We Should Buy a Boat

If all goes well, next week we should be the proud owners of a 25-foot Yamaha sailboat!

It's amazing to me how much Twitter and Facebook have siphoned off what I otherwise would have probably consolidated into longer blog posts. But really, I miss the more "coherent" nature of a post here — especially when I can use my Neo N2 smartpen that my mom bought as a gift to replace my clunker, less reliable Livescribe. :)

Anyway! Rather than "catch up" on all that's been going on in my life since I last blogged (returned from my year in Mexico, new job at Pivotal Labs, remodel continues apace)... I'm going to jump right into the exciting thing going on right now:

BOAT!

We are in the final stages of buying a sailboat! The survey happens next Wednesday, and if the surveyor finds nothing egregious, we'll be exchanging money for boat! I might be excited. :)

She's a Yamaha 25II, built in 1977. So a rather small boat, really, but plenty of space for a couple to do daysailing and short trips, plus space to bring a friend or two along if they don't mind being cozy. Her lines are well-laid out, all coming back to the cockpit where you can reach everything you need to control without having to scramble all around (as you have to on some bigger boats). Other advantages of a smaller boat: the physical forces generated by the sails are less, so some things you can have a chance of manhandling when necessary, and it's less likely to hurt you quite as badly if things go wrong. (But things can still hurt you even on a small boat; you still gotta pay attention!)

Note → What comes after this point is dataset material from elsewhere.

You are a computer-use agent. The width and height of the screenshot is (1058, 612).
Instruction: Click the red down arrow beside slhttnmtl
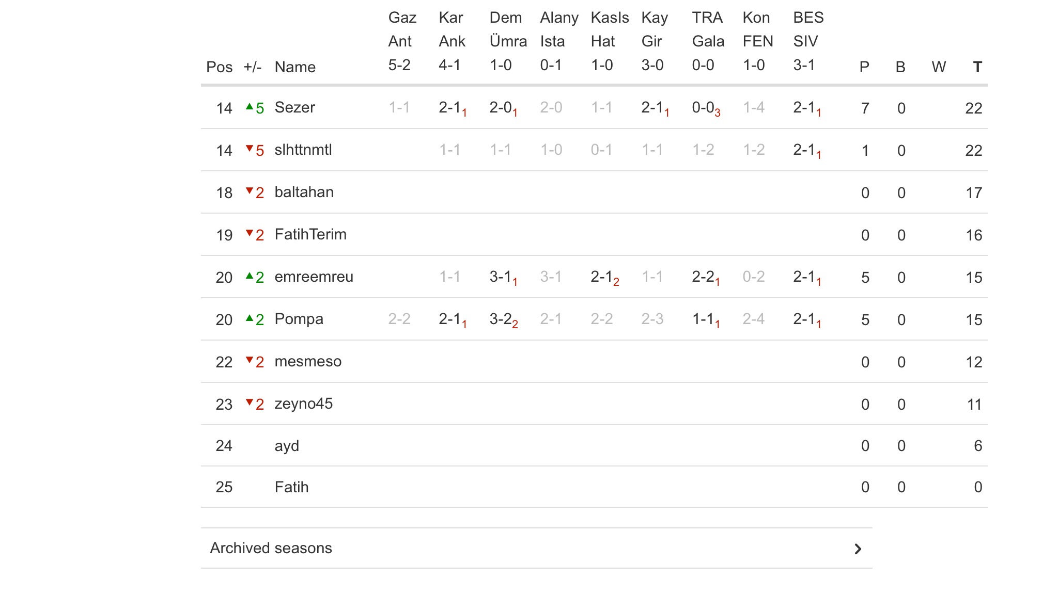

Finally, a 25' boat turns out to be significantly cheaper than even ones a few feet longer. Drew* says the price can really jump even for a 31' boat. But we spent more on a then-13-year-old Toyota Tacoma pickup truck than the purchase price of the Yamaha. (Double, actually, if I do the math!) Her sails will need replacing soon-ish — the genoa is the original 1977 sail! — but they're in usable shape for daysailing right now. And the seller's asking price is substantially less than what other Yamahas have sold for... just about the cost of a new set of sails, in fact. ;) so that seems fair to us, plus we get to pick out the characteristics we want in the new sails.

I've only taken a 2-weekend sailing "class" (I found the instruction disappointing) in tiny FJ's back in 2016, and have been out as mostly a passenger (rather than crew) on the Yamaha's test sail and on a club's Catalina 24'. I'm scheduled to take a weekend ASA Keelboats 101 class at the end of April, but really I've done practically no sailing yet. So yeah, it might seem a little crazy that we're buying a boat "so soon."

But really, Drew is the one buying the boat, and sailboats are anything but new to him. He grew up on a different Yamaha 25' before his family moved into a larger Jeanneau 45'. While I was taking my little FJ classes, he was more seriously getting back into sailing. While I was in Mexico, he was joining friends for day sails and Duck Dodges. He'd made a Craigslist alert for Yamaha sailboats and been keeping an eye on how often they came up for sale, in what condition, and for how much. So when he saw this Yamaha in nearby Tacoma, we went to see it.

I've been enjoying learning how to sail. It's like a whole new language of nautical terms, so that appeals to the language nerd in me. There's a whole new welcoming community of sailors that I didn't know existed. There's lots of hands-on skills to practice, master, and geek out about. And I'm just plain excited to have new adventures to share with Drew.

Hopefully by this time next week, we'll be working out the logistics of transferring the boat to our ownership! :D

*Forrest is going by Drew now (it's one of his middle names).